And so again, data drift impact of data drift on performance, estimating performance, and measuring performance.

Oh, and here there is another action thing at play, which is

the uncertainty estimation of the performance itself.

This is something that we will just be missing to

to the library, and I think 2 weeks time from now, when we'll also be giving the uncertainty estimates on our performance,

our calculated performance. So you will not know that let's say, rock AUC is right now 0.85,

but 0.85

plus minus 0.6.

And if you see that

you have strong drop in performance, but also uncertainty is really high,

maybe that is something that, you know, you just got unlucky with the data,

and you should keep on going as it is. You don't have to retrain. Maybe you do, but let's wait and see.

So if you combine this uncertainty estimates with the data drift and performance estimation, you should have a full picture of whether you need to retrain or not.

This might be going a little too far afield and too far into kind of the systems design aspect of it. But in the case where you do have a model,

it is seeing critical errors in the ways that it is generating predictions.

I'm wondering what are some of the kind of application or systems engineers' patterns that you've seen for people to be able to include some sort of a circuit breaker where it says, okay. This model is too far off the rails. We can't trust it. Retraining it is gonna take too long, so we need to have some sort of fallback mechanism to be able to say, you know, oh, the this capability is no longer functional right now. Check back later. Or, you know, we'll just go with kind of a more

statistical heuristic approach

that doesn't rely on this more advanced model capability. So we will say, you know, I have kind of a graceful degradation of capabilities, but the model is no longer in the loop such time as you can fix the underlying problem that it's experiencing.

→ **TASK SET**:
[1] Reproduce word for word the portion of the data drift passage that opens with the words containing "This might be" and closes with "is generating predictions.".
[2] Extend the data drift passage by writing what follows its final sentence.

→ **SUPPLIED MATERIAL**:
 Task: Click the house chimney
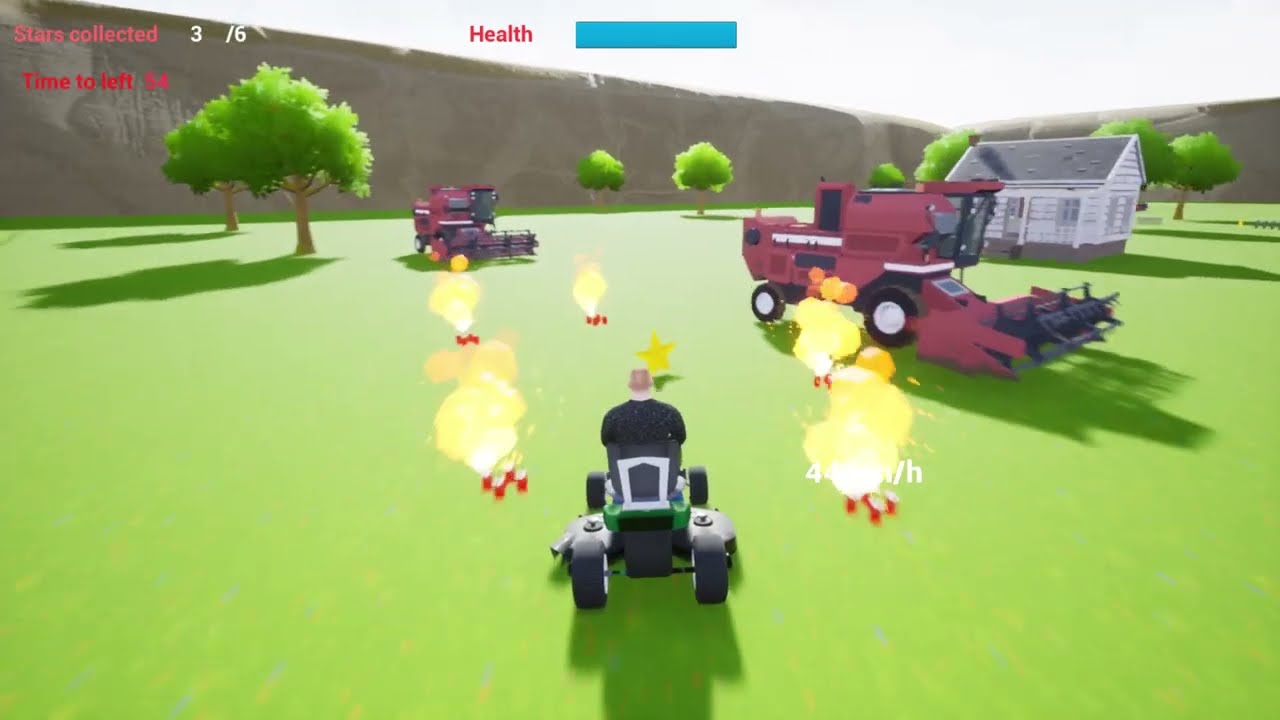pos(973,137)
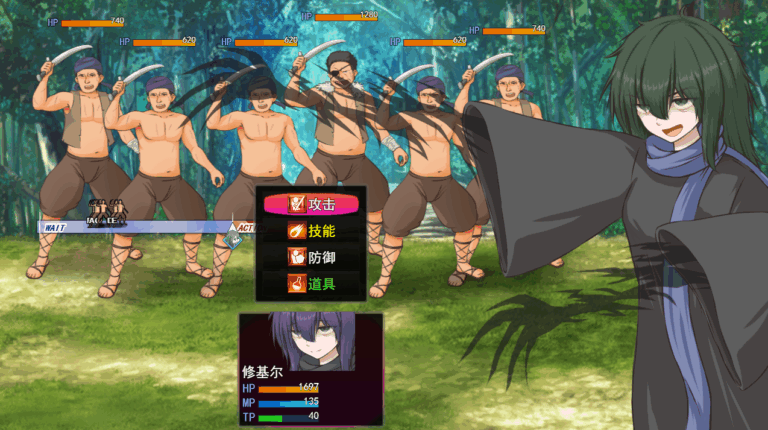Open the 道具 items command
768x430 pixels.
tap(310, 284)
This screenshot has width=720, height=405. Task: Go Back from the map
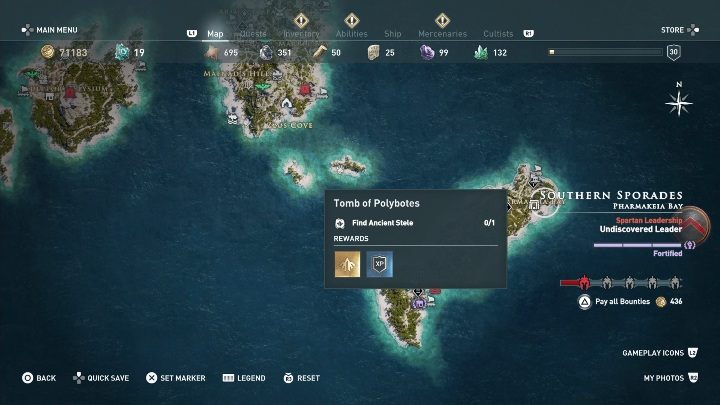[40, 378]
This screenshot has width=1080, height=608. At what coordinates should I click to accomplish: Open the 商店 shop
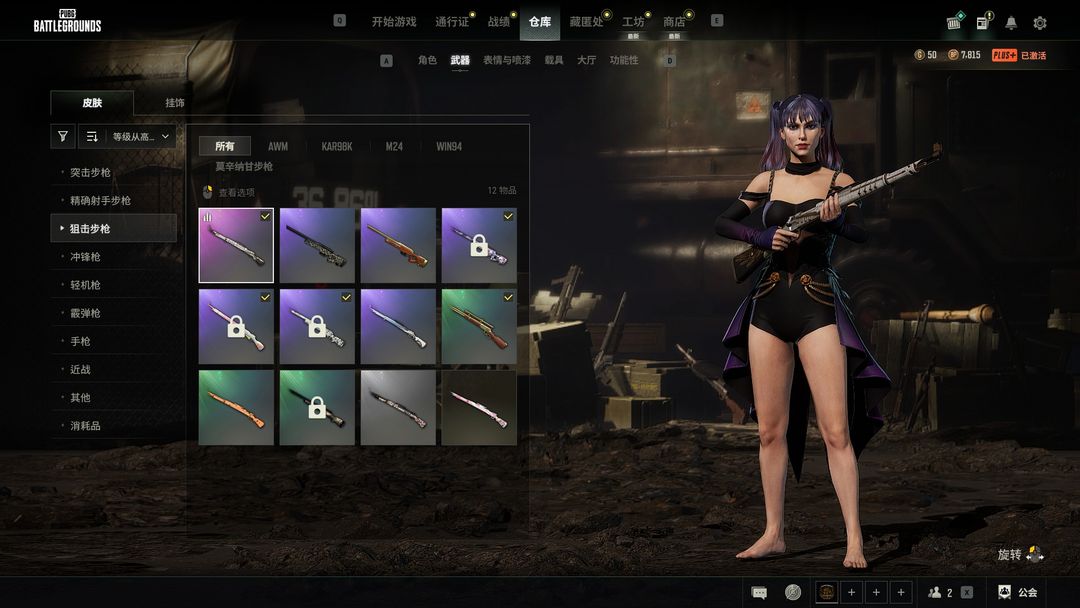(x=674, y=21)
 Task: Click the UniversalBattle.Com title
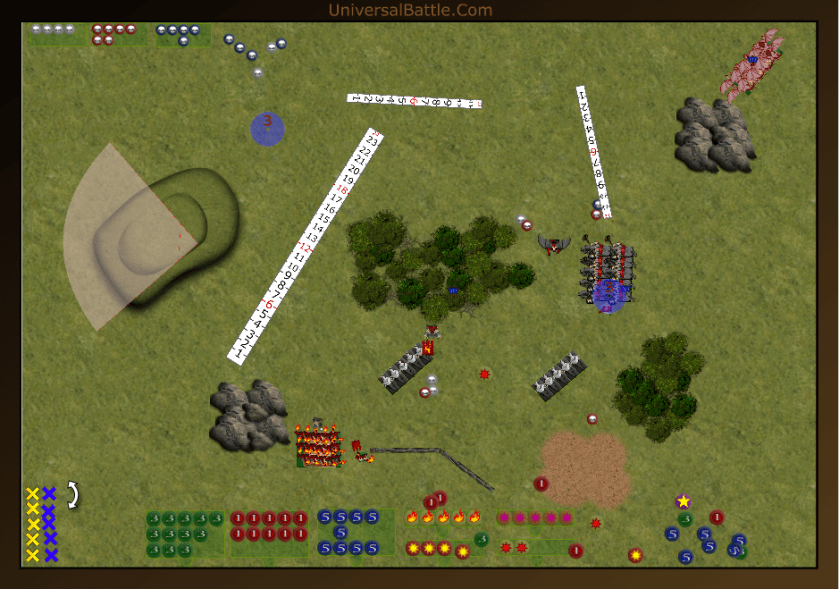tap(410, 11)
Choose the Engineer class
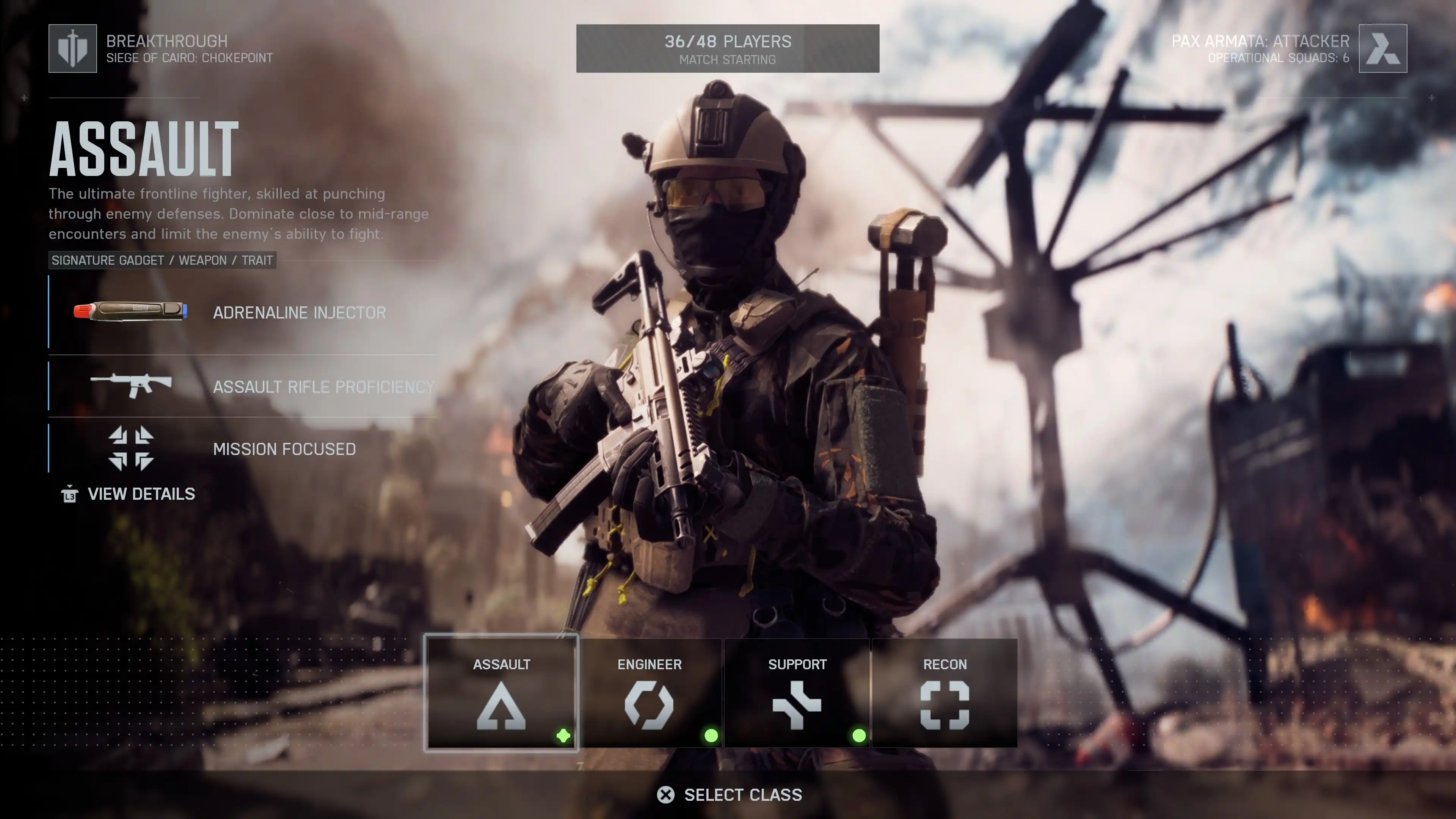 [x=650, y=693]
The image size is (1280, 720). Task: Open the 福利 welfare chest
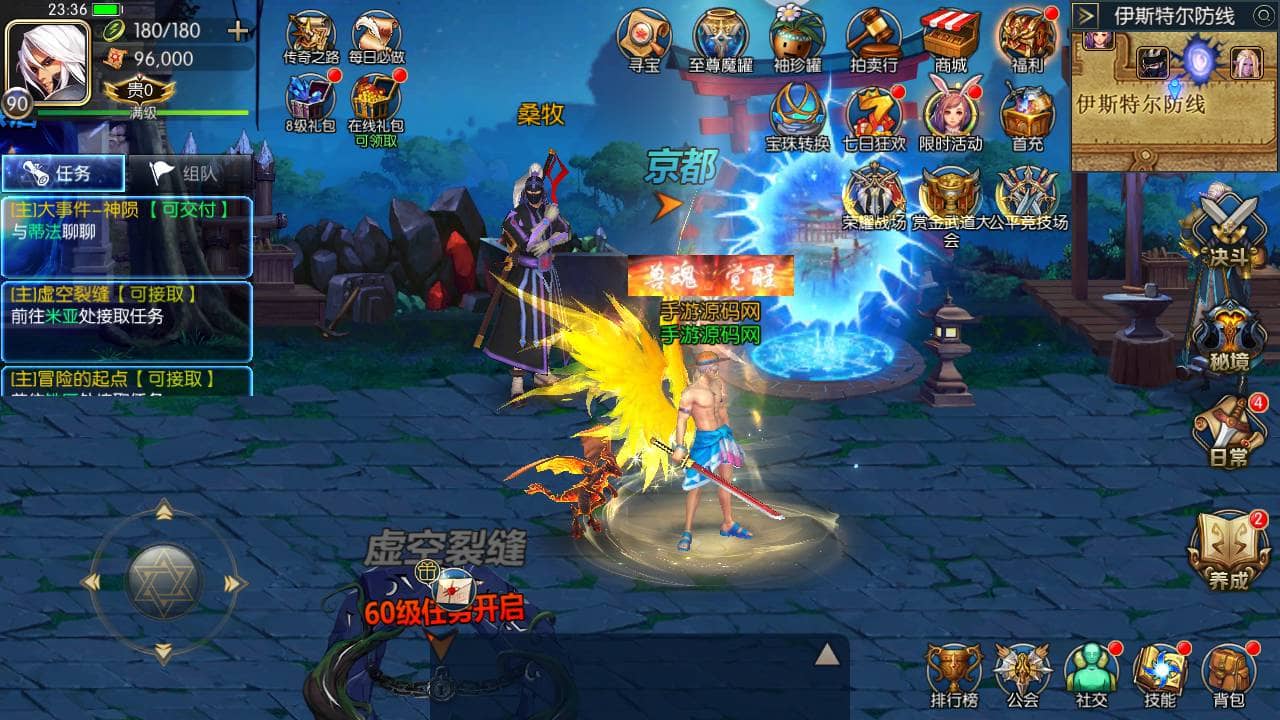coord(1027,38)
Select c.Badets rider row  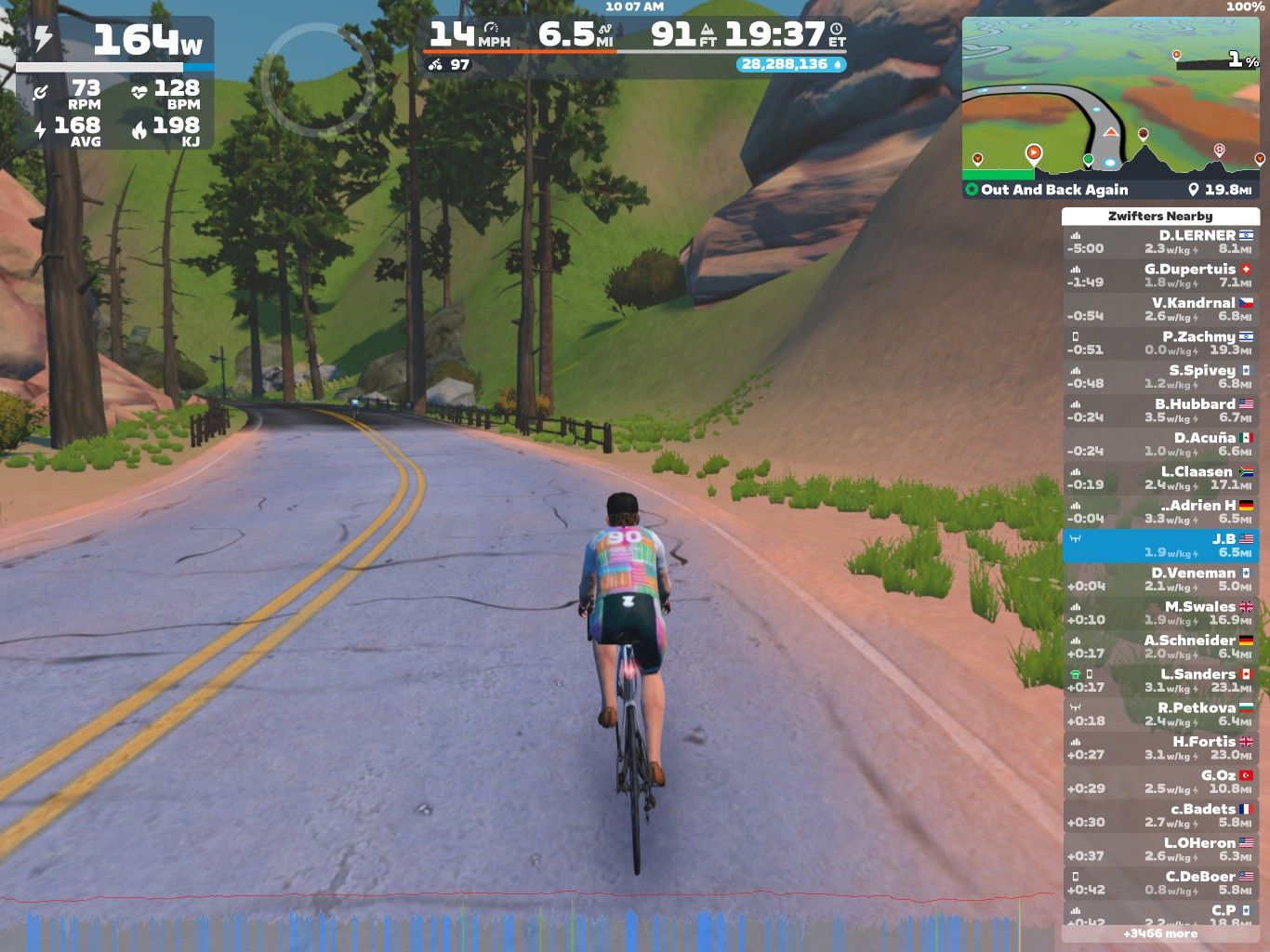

→ **OUTPUTS FOR THE TASKS**:
[1]
This might be going a little too far afield and too far into kind of the systems design aspect of it. But in the case where you do have a model,

it is seeing critical errors in the ways that it is generating predictions.

[2]
To be honest, I think that

it's step too far, not necessary for us here, but for the reality. I don't think we're there yet. Maybe there's a handful of companies

that already have those capabilities.

I haven't spoken to anyone that actually already had a full blown system of how to do failure.

Most of the companies that do monitoring do it manually.

Everything is manual. All decisions are basically taken on the spot, and I think we're quite early when it comes to that. 1 thing I saw is that there is an off switch. If the failure is really critical

to the point when it's still bringing values detrimental to the company, then the first thing you do is you just turn it off.

Or you still run a prediction, but you don't actually act on it. So you then something of that would actually have an impact. So the model is just running in the void,

and then you start

resolving the problem. And once the problem is resolved and you confirm that the failure is no longer there,

you can

deploy the new model.

That's basically the only thing I know of. Yeah. It's definitely an interesting thing to think about of, like, all the different ways that things can go wrong and how to resolve them. And at a certain point, you just have to say, I can't predict it. It is what it is, and we'll figure it out when we get there.

Yep. And so in terms of the Nanny ML project, can you talk through how it's implemented and some of the overall

design questions that you had to address in terms of

the technical and user experience interactions and how to be able to fit this into people's machine learning workflows?

On high level perspective, I've decided to go for a Python open source library because, let's be honest, almost all data science right now is done in Python. People want to just install things

or condense or whatever is your preferred

method

here. So that's 1 thing. When it comes to the actual implementation,

we basically have

kind of a default structure, default workflow for Nanaimo itself. Well, first, you plug in your data,

and your data can be in form of kind of 1 of analysis when you have your reference datasets for which you know if it's fine, your analysis datasets for that you'd like to analyze.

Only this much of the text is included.